The government's know-your-customer proposal took a nose dive last week.

Many bankers had looked forward to the anti-money-laundering plan, even asked for it. Compliance officers believed it would help them refine existing know-your-customer policies, which are required even in the absence of a rule. Bank chief executive officers hoped to become more competitive when all financial companies had to monitor suspect activity under the same rules.

Then in early December the bank regulators' proposal came out, full of requirements bankers say they never expected. Supervisors of brokerages, credit unions, and other nonbank firms failed to issue parallel rules.

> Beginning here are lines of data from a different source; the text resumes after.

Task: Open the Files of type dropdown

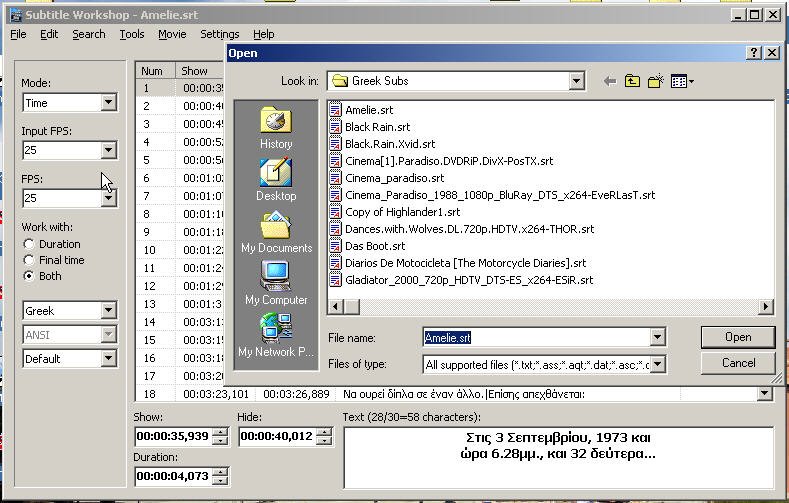Action: (657, 365)
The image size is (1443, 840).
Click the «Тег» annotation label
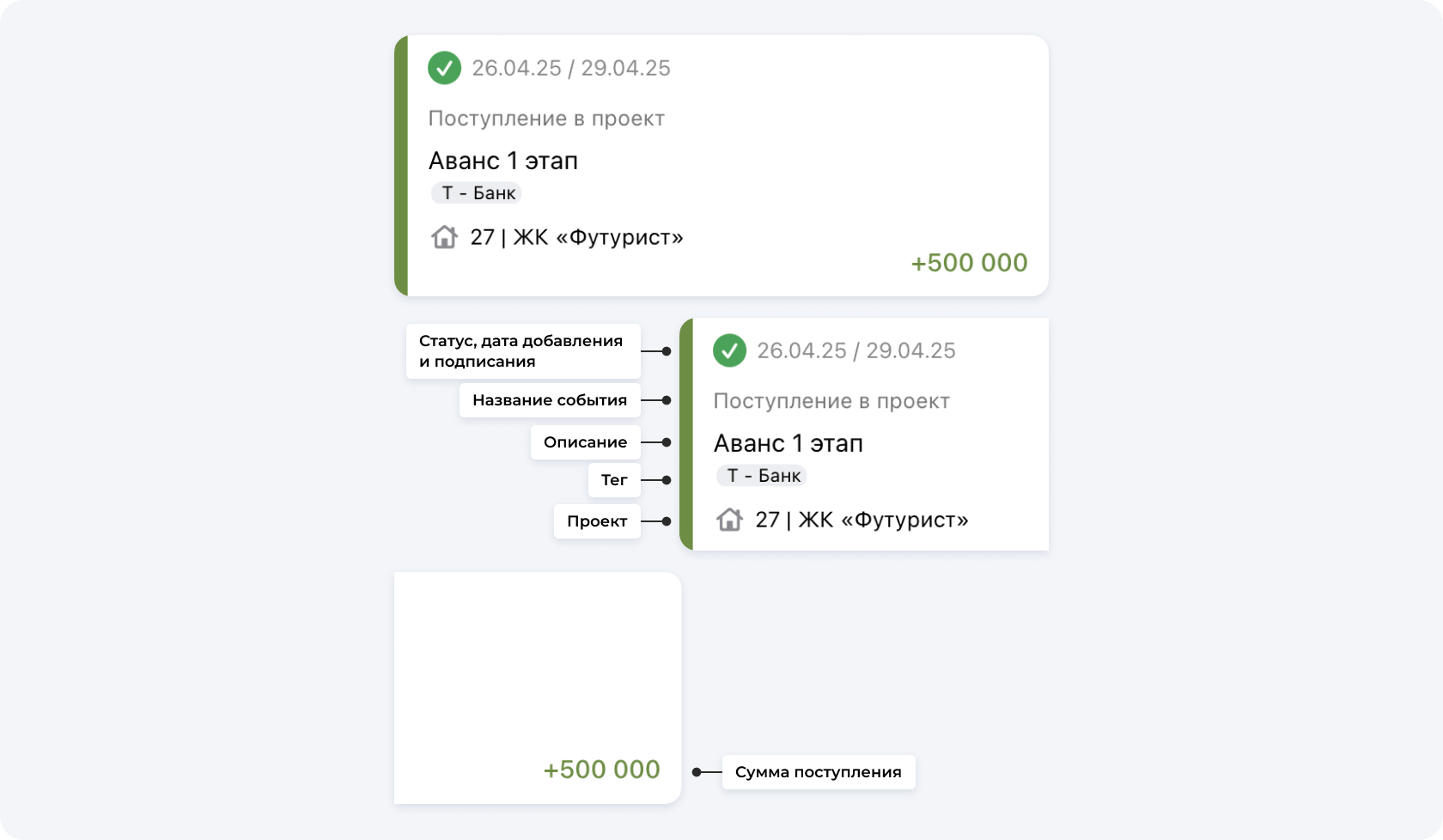click(x=614, y=480)
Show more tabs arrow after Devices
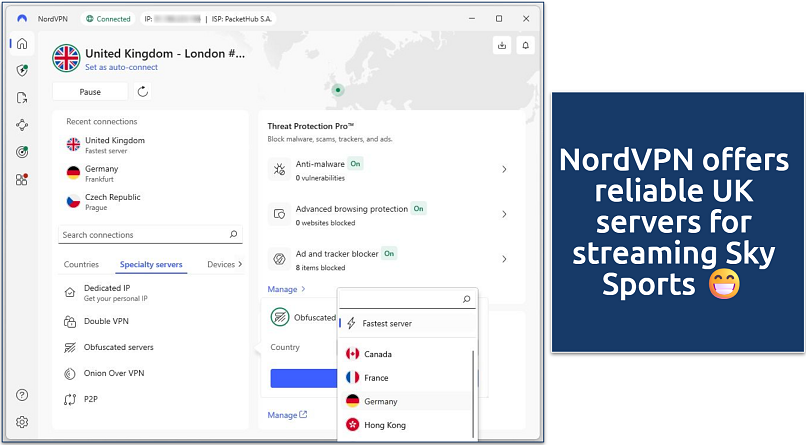806x445 pixels. point(240,264)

A flood of angry comment letters and caustic media reports ensued. On Jan. 17, the New York Post published a column titled "Warning: Your Bank May Become A Government Spy." Few banking regulations in history have so captured the attention of average citizens.

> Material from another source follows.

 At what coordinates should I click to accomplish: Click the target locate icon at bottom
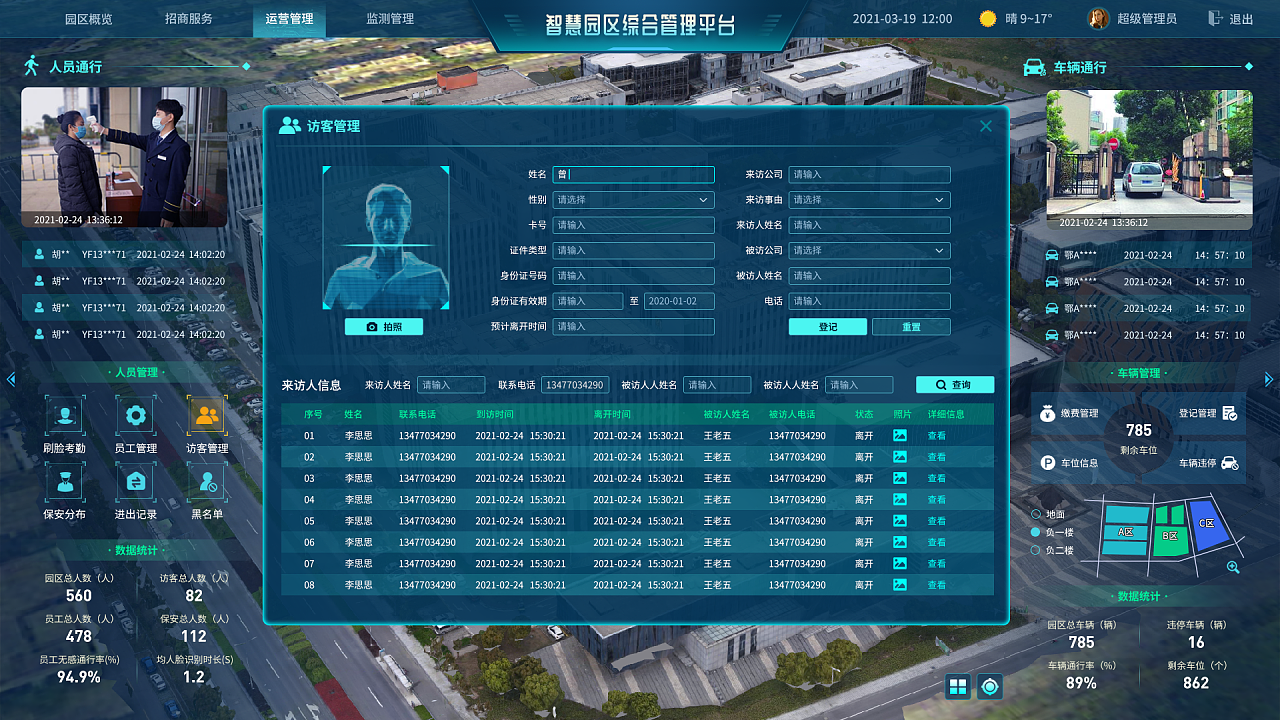click(990, 686)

But not everyone believes the proposal should be abandoned and left for dead.

Rep. Marge Roukema, chairwoman of House Banking's financial institutions subcommittee, said the rule, which she called "overreaching," should be rewritten, not killed.

Privacy and law enforcement are both legitimate concerns, and these competing interests can be reconciled, she said. The New Jersey Republican is planning an April 15 hearing on the issue.

By then, the rule may have crashed and burned.

Last week, the American Bankers Association announced that it would reverse course and oppose the know-your-customer rule, arguing that it went far beyond what regulators had promised. Federal Deposit Insurance Corp. Chairman Donna A. Tanoue said the proposal was flawed and needed to be redrawn, or even withdrawn.

This week, said House Banking Committee member Ron Paul, he plans to introduce bills that would not only invalidate the know-your-customer rule but also repeal the Bank Secrecy Act.

"I don't think they've made the case at all that this is going to help law enforcement," the Texas Republican said in an interview Friday.

The announcements added to the growing drumbeat of opposition begun by the Independent Bankers Association of America, America's Community Bankers, and others.

In part, this is a story about a grass-roots revolt.

Small banks and thrifts nationwide are furious. They say the proposal would add new financial burdens, make them less competitive versus nonbanks, and wreck their reputations with customers.

But the real story here may be about the power of the Internet and the privacy movement.

Eclipsing all records, the FDIC has received 14,200 comments so far. Nearly two-thirds of these arrived via e-mail.

The Internet also helped privacy advocates, mainstream and otherwise, spread their anti-know-your-customer gospel fast and far.

Intel Corp. experienced a similar shock last week. On Jan. 20, the chipmaker announced plans to put a different number on each Pentium III chip. Two days later, a member of Congress objected. On Jan. 25, a boycott formed. Hours later, the company canceled its plan.

"America is supposed to be the land of the free," said Joe DeHaven, executive director of the Community Bankers Association of Indiana. "Know your customer is a classic example of what this country revolted against."